__Requirements__.
1. List every piece of software named in the Mailman mailing-list thread.
2. For the Mailman mailing-list thread, state whether each statement agrees with it. Answer yes or no and quote the deciding words.
(a) The loop took about 35 seconds to run.
(b) Handling one held message on m.p.o made about 1.1k postgres database calls.
(c) The time to handle more than one held message grows exponentially.
3. Write the next part of the Mailman mailing-list thread, starting right after its final sentence.

On 12/14/22 03:31, Mark Sapiro wrote:
On 12/13/22 10:38, Dan Caballero wrote:
Hi Mark,
I ran the commands and it took about 35 seconds for the loop to run.
Here's the result.
count 4168
So that's at least part of the issue. How does 35 seconds compare to the length of time to process one moderated message through Postorius?
Probably should've read more of the thread before previous reply ;-)
So, the issue _could_ be due to latency to the remote database vs local database that we have on m.p.o. Mailman3 is not very efficient when it comes to total no. of database queries done per operation, which is something I have been (very slowly) tracking and fixing on a case-by-case basis.
So, for example, handling 1 held message in m.p.o made 1.1k postgres database calls in total and even though they were each only few hundred micro-seconds each, the total added up to roughly ~2sec avg response time on the handle message API endpoint. If you handle more than 1, it scales linearly.
My suspicion is that in your case Dan, due to a remote instance, the latency per call is higher (maybe in the order of few or 10s of milliseconds is my guess?) and then depending on the total no. of entries you have in pendings and pendedkeyvalue tables (with some filters, not _all_ entries), it adds up to a high value.

__Information provided__.

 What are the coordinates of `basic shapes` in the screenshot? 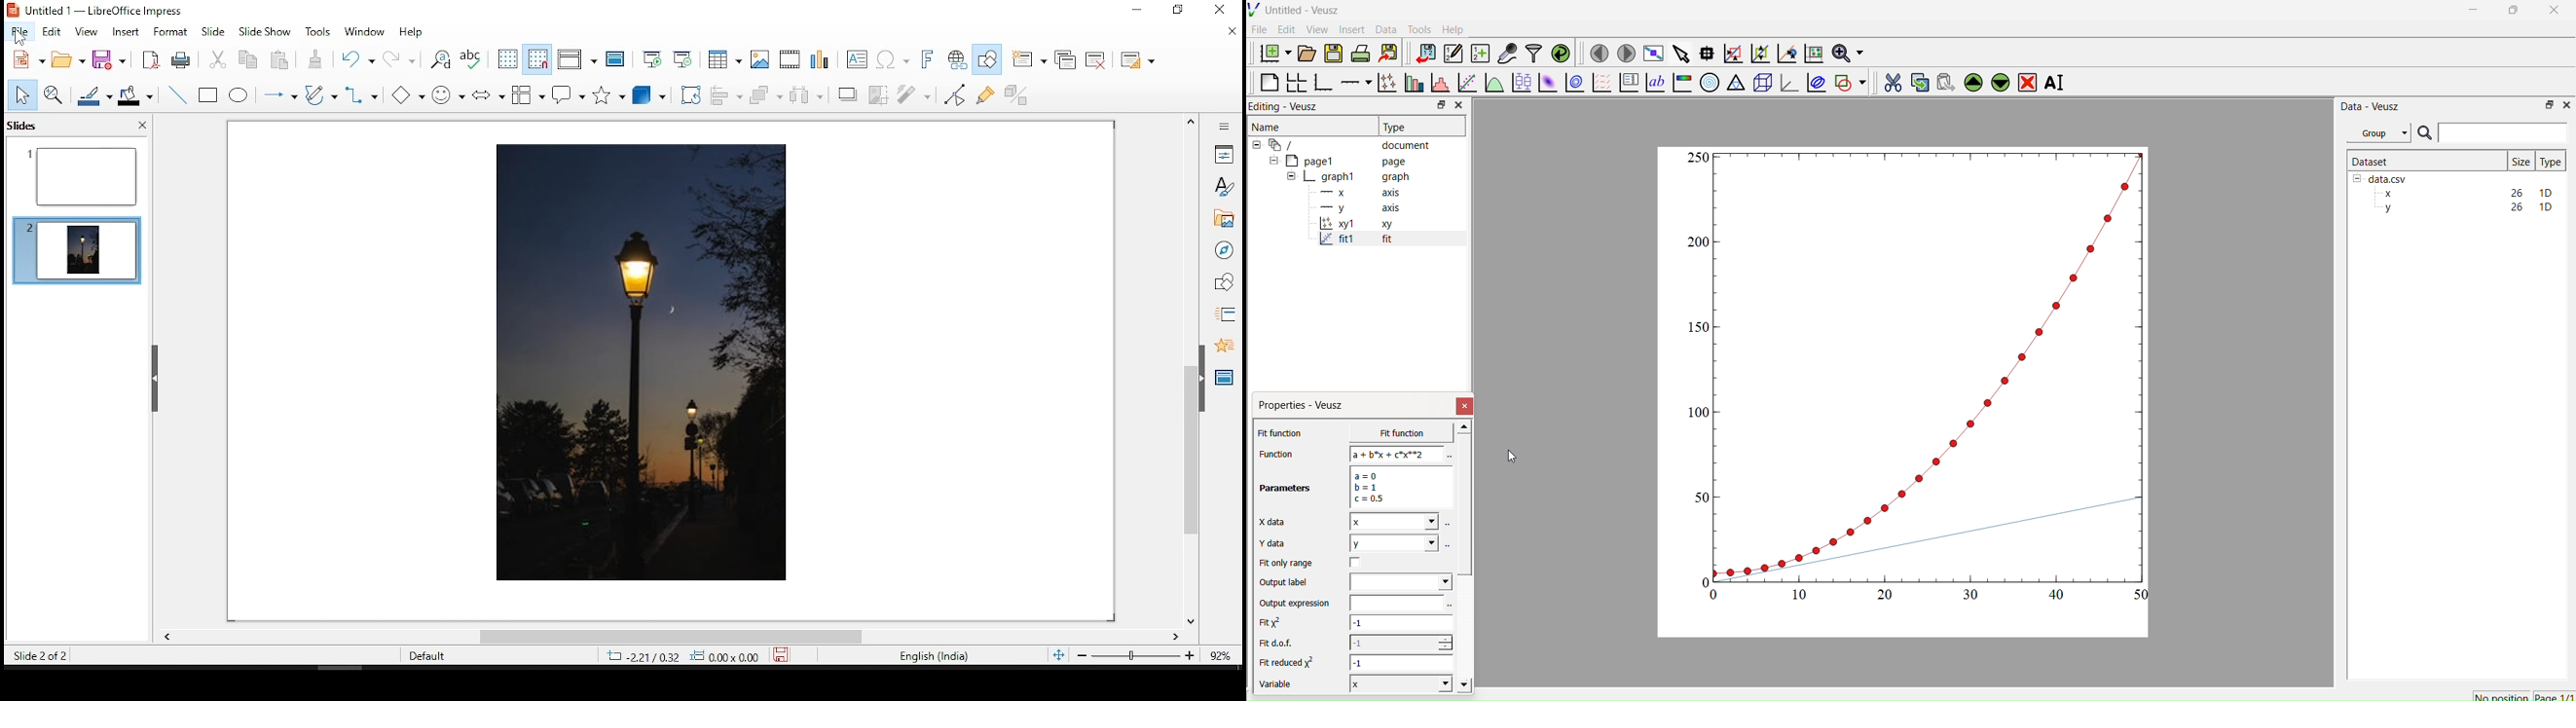 It's located at (406, 94).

__Responses to the exercise__.
1. Mailman3, Postorius, postgres

2.
(a) Yes: "it took about 35 seconds for the loop to run."
(b) Yes: "handling 1 held message in m.p.o made 1.1k postgres database calls in total"
(c) No: "If you handle more than 1, it scales linearly."

3.
The no. of database calls here is of order n^2, where n is the entries in pendings of type "held message" and "data" and their respective linked relationships in pendedkeyvalue table.
My MR makes it such that we don't need to scan all entries of "type"="data", so that part will become constant time. And the pending of type "held message" will be limited to no. of held messages in a single MailingList(compared to all mailing lists like today), so it will help depending on the distribution of held messages in various lists. I am also exploring ways to make that 2nd query also constant time.
-- thanks, Abhilash Raj (maxking)